Calle del Cardenal Belluga

Guindalera

Commemorates Luis Antonio de Belluga y Moncada (Motril, 1662 – Rome, 1743), bishop of Cartagena, viceroy of Murcia and Valencia under Philip V, and cardinal from 1719. The street, in the Guindalera (Salamanca district), marks the northern edge of the Madrid Moderno colony (1890–1906).
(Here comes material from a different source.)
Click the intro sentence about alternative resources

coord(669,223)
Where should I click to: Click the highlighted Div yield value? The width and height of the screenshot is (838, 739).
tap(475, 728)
The calle del Cardenal Belluga runs through the Guindalera neighbourhood and marks the northern edge of the Madrid Moderno colony, a handful of single-family houses built between 1890 and 1906 with Neo-Mudéjar and Art Nouveau façades on what was then the city’s eastern outskirts. Its streets were named after cities and high-ranking Church figures, among them the cardinal behind this one. Luis Antonio de Belluga y Moncada (Motril, 1662 – Rome, 1743) was bishop of Cartagena and, from 1706, viceroy of Murcia and Valencia, a post from which he organised the Bourbon defence at the battle of the Huerto de las Bombas. Clement XI made him a cardinal in 1719. His most curious mark was left in the Vega Baja del Segura, where he promoted the drainage of the flooded marshes and founded three towns from scratch: San Felipe Neri, San Fulgencio and Dolores.